▶ [WHAT THE TASK REQUIRES]:
Read through the lines below for the string "right" and copy each one that has it.

▶ [DATA FOR THIS EXERCISE]:
________

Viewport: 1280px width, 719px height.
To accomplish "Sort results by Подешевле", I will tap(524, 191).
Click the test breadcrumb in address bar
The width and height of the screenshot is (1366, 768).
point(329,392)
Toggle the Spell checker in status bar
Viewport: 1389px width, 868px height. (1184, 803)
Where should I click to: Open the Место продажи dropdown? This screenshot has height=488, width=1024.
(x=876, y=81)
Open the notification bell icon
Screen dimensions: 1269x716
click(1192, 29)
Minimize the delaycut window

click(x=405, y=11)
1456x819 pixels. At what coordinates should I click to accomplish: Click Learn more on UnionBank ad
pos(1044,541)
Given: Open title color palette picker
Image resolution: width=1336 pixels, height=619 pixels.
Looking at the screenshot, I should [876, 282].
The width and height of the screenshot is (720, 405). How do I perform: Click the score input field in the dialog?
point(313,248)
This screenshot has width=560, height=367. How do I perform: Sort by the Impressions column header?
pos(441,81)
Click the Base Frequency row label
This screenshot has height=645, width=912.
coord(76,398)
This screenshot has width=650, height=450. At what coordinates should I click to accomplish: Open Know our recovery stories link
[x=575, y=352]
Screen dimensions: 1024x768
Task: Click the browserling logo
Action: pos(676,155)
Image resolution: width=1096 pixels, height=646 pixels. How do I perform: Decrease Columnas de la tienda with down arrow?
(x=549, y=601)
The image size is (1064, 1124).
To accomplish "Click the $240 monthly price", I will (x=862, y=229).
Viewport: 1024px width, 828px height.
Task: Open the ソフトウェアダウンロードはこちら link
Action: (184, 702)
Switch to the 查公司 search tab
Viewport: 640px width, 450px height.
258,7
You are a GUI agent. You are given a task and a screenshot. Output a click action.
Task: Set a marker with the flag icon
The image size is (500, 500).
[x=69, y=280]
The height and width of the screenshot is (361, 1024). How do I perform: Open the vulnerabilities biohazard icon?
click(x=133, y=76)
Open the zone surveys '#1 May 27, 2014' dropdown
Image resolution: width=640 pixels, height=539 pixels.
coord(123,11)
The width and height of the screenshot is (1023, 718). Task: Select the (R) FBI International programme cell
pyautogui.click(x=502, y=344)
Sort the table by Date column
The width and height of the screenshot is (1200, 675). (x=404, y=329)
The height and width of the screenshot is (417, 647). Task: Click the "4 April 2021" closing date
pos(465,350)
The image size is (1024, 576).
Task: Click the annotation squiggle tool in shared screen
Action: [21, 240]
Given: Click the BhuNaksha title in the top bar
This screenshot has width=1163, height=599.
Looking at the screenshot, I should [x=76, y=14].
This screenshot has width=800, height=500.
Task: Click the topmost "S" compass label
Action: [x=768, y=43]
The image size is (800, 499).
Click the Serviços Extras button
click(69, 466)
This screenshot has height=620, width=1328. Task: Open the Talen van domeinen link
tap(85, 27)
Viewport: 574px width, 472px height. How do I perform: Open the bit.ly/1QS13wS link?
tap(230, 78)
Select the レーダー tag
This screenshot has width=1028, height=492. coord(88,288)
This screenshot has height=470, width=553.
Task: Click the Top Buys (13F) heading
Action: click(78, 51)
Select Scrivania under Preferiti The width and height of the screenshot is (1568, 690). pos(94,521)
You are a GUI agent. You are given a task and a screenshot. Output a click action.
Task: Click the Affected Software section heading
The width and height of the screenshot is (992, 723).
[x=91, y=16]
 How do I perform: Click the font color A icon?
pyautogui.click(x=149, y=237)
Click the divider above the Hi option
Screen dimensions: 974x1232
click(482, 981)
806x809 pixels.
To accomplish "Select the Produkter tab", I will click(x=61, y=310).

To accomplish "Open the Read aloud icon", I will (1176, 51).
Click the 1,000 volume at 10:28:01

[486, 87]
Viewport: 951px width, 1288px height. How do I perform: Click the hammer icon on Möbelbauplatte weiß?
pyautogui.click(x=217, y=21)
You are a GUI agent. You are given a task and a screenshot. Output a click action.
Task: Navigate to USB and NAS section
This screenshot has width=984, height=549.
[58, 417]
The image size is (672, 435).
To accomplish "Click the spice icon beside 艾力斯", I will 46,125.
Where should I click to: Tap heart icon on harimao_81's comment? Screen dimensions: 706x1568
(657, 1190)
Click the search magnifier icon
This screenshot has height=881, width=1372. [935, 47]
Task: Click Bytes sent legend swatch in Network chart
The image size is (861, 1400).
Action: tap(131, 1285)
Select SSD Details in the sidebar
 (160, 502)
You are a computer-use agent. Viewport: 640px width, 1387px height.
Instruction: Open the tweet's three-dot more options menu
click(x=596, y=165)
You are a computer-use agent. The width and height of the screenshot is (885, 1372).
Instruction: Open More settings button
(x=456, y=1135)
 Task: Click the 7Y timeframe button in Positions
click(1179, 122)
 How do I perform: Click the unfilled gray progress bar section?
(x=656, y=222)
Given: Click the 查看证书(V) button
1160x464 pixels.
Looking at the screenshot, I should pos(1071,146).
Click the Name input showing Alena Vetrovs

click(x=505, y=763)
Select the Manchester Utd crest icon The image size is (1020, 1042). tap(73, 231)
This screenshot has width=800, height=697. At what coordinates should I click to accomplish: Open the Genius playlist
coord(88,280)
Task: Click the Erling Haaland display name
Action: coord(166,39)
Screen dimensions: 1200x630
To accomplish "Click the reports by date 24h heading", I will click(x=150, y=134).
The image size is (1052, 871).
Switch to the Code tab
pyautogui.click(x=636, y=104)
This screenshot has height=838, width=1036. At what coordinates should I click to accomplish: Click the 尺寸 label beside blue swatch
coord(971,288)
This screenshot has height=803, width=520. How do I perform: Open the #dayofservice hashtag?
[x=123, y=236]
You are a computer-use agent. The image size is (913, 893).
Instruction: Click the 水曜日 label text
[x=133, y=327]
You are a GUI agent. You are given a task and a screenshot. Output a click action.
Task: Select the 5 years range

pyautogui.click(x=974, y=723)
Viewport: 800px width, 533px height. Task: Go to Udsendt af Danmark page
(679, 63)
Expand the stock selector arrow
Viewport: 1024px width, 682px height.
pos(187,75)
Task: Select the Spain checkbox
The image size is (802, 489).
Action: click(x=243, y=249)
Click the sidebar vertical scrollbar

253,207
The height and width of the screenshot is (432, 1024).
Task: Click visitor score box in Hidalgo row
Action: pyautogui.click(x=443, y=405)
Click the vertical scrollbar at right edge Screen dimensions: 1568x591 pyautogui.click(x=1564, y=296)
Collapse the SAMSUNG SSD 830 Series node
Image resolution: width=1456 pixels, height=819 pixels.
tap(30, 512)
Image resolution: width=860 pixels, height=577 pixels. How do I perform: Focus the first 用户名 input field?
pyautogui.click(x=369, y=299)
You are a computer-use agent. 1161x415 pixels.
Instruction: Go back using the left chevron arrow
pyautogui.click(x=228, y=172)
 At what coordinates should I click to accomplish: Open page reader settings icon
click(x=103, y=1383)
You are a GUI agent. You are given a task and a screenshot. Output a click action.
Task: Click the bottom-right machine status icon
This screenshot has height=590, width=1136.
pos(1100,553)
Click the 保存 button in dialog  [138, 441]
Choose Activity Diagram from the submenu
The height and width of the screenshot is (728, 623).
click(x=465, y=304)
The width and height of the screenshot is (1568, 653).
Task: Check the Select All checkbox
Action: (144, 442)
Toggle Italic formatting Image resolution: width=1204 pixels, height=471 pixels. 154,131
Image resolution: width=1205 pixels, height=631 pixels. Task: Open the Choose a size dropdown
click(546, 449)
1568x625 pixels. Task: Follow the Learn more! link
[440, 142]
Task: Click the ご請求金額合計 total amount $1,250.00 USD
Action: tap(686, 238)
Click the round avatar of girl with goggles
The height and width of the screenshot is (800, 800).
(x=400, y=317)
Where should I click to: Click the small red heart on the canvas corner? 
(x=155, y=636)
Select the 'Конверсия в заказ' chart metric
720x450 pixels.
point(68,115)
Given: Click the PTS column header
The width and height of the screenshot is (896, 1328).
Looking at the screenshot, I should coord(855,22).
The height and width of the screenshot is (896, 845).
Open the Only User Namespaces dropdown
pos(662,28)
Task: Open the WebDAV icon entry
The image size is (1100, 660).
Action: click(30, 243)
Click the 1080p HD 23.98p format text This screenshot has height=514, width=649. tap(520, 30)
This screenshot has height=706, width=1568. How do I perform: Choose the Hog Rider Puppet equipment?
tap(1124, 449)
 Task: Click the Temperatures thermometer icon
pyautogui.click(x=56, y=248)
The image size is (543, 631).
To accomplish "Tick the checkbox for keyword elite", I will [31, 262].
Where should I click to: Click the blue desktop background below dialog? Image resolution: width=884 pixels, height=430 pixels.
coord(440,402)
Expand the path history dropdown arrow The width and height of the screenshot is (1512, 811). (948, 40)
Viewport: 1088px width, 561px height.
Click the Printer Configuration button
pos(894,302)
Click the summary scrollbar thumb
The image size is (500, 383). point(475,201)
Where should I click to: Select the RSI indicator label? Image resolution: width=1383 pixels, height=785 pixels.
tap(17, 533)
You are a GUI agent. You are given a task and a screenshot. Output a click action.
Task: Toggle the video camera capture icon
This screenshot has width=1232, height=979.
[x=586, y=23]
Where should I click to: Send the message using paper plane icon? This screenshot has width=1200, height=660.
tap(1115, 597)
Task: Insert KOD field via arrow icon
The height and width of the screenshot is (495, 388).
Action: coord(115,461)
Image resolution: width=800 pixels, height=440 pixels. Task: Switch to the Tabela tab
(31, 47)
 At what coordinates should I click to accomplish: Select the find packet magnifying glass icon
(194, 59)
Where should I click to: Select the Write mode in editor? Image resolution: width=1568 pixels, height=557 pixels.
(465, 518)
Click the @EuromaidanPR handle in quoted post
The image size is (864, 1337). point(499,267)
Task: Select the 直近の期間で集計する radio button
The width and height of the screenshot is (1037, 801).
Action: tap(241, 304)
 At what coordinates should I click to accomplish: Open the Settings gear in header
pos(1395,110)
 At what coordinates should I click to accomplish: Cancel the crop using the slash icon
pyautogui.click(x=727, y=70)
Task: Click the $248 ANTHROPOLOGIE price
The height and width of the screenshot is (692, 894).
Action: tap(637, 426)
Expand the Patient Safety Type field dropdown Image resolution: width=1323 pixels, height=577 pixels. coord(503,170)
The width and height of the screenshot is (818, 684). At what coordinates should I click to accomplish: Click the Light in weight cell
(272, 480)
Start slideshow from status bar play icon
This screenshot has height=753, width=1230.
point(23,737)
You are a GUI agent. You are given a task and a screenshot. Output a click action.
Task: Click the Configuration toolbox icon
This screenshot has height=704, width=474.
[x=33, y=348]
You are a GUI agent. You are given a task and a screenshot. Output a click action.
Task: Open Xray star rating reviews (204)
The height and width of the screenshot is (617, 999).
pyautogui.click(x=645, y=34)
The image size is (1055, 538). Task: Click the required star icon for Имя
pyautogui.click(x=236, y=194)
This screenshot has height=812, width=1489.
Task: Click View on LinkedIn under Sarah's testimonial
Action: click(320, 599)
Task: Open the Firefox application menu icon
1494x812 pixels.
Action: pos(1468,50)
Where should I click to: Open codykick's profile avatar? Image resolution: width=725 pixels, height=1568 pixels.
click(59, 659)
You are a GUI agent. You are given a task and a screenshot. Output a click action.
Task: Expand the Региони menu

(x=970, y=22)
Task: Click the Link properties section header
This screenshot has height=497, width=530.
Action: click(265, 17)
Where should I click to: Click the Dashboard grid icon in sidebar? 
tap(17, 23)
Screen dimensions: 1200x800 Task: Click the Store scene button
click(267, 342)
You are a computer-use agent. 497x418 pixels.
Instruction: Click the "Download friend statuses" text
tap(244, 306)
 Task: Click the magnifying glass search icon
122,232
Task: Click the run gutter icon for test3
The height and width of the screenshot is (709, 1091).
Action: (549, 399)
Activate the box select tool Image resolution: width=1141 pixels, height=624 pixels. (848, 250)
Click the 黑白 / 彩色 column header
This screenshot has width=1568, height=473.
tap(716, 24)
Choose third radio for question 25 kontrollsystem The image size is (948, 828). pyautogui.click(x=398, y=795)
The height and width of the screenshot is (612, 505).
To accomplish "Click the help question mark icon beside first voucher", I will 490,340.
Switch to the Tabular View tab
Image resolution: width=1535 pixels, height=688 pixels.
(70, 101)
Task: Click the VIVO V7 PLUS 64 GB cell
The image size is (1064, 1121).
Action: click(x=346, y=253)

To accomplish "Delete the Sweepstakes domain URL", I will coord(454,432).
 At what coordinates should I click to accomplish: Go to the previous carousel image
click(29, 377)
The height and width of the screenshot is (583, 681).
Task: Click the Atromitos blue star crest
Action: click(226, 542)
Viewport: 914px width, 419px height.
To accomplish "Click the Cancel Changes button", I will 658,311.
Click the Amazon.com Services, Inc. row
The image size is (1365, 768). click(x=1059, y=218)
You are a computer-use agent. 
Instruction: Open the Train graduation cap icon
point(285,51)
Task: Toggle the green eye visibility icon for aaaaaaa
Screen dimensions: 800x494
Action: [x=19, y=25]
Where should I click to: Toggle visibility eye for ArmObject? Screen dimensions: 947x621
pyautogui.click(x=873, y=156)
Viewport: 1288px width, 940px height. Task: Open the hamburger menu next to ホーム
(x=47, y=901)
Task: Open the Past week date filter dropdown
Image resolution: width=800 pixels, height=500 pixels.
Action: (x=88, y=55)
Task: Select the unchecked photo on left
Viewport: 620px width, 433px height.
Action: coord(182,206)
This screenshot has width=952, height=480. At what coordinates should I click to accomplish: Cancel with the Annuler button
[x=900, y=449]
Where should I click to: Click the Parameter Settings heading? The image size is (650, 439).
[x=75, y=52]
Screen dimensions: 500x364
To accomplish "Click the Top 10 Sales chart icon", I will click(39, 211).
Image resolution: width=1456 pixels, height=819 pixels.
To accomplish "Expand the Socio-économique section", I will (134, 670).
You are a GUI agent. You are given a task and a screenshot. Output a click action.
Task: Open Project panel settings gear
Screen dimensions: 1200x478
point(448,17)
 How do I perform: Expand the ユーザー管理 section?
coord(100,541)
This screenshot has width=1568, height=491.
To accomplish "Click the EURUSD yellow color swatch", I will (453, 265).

________

▶ [ANSWER TO THIS TASK]:
Click the vertical scrollbar at right edge Screen dimensions: 1568x591 pyautogui.click(x=1564, y=296)
Task: Click the bottom-right machine status icon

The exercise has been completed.